We can then use this to figure out the Electric field at the surface: $$E=\nabla \Phi$$ and so $$\sigma(r) = \varepsilon_0 E_z(z=0)=-\varepsilon\left.\frac{\partial \Phi}{\partial z}\right|_{z=0}$$ $$\frac{\partial\Phi}{\partial z} = \frac{q}{4\pi\varepsilon_0}\left(\frac{-1}{2}\frac{2(z-a)}{(r^2+(z-a)^2)^{3/2}}+\frac{1}{2}\frac{2(z+a)}{(r^2+(z+a)^2)^{3/2}}\right)$$ which gives us $$\sigma(r) = \frac{-qa}{2\pi(r^2+a^2)^{3/2}}$$.

### Charge Near a Sphere

Let a charge $$q$$ be placed near a grounded conducting sphere of radius $$a$$ (outside at a distance $$d$$).

Consider if we place a charge $$q'$$ a distance $$b$$ towards $$q$$ from the center of the sphere.

Then, due to no potential at the surface we get for $$z=+a$$, $$\frac{q}{d-a}+\frac{q'}{a-b}=0$$ and for $$z=-a$$, $$\frac{q}{d+a}+\frac{q'}{a+b}$$. Dividing these we get $$\frac{d+a}{d-a} = \frac{a+b}{a-b}$$ then we get $$b=\frac{a^2}{d}$$. We can then get $$q'=-\frac{a}{d}q$$.

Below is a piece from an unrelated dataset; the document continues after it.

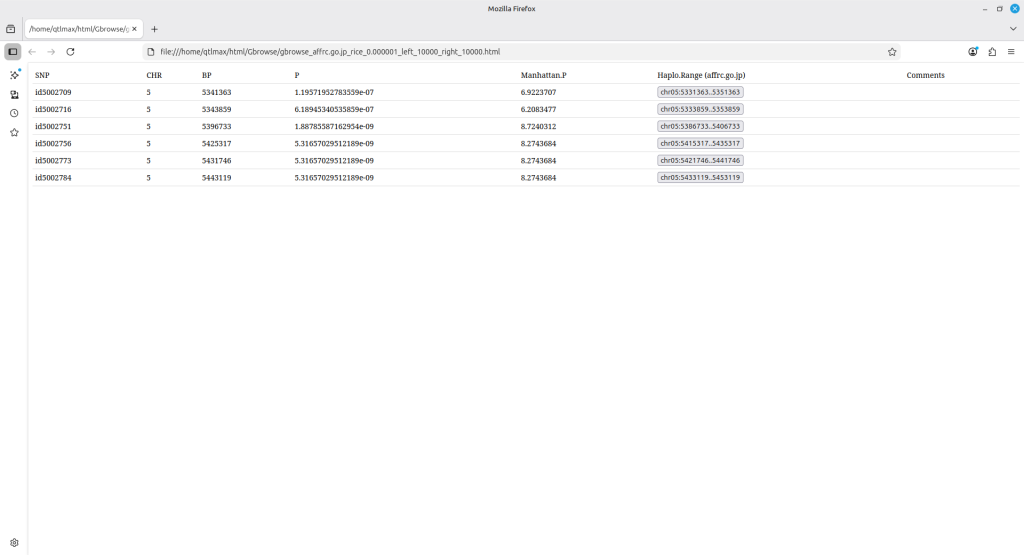Click the chr05:5331363..5351363 range button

### Conducting Sphere and Point Charge

Let $$q$$ be placed ad distance $$d$$ along the $z$-axis from the center of a grounded conducting sphere of radius $$a$$. We want to find the potential outside of the sphere.

Ansatz: Using the method of images, we place a charge $$q' = -\frac{a}{d}q$$ a distance $$b = \frac{a^2}{d}$$ from the center of the sphere. So, the potential outside the sphere is: $$\Phi(x,y,z) = \frac{q}{4\pi\varepsilon_0}\left(\frac{1}{\sqrt{(z-d)^2+x^2+y^2}} - \frac{a}{d\sqrt{(z-b)^2+x^2+y^2}}\right) = \frac{q}{4\pi\varepsilon_0}\left(\frac{1}{\sqrt{(z-d)^2+x^2+y^2}} - \frac{a}{d\sqrt{\left(z-\frac{a^2}{d}\right)^2+x^2+y^2}}\right)$$. In Spherical Coordinates: Let $$\vec{d}=d\hat{z}$$, $$\vec{b}=b\hat{z}$$, $$r_1^2=|\vec{x}-\vec{d}|^2 = (\vec{x}-\vec{d})\cdot(\vec{x}-\vec{d})\Rightarrow r_1=\sqrt{r^2+d^2-2dr\cos\theta}$$, $$r_2^2=|\vec{x}-\vec{b}|^2 = (\vec{x}-\vec{b})\cdot(\vec{x}-\vec{b})\Rightarrow r_2=\sqrt{r^2+b^2-2br\cos\theta} =\sqrt{r^2+\frac{a^4}{d^2}-\frac{2a^2r}{d}\cos\theta}$$. $$\Phi(r,\theta,\varphi) = \frac{q}{4\pi\varepsilon_0}\left(\frac{1}{\sqrt{r^2+d^2-2dr\cos\theta}} - \frac{a}{d\sqrt{r^2+\frac{a^4}{d^2}-\frac{2a^2r}{d}\cos\theta}}\right)$$

$$= \frac{q}{4\pi\varepsilon_0}\left(\frac{1}{\sqrt{r^2+d^2-2dr\cos\theta}} - \frac{1}{\sqrt{\left(\frac{rd}{a}\right)^2+a^2-2dr\cos\theta}}\right)$$.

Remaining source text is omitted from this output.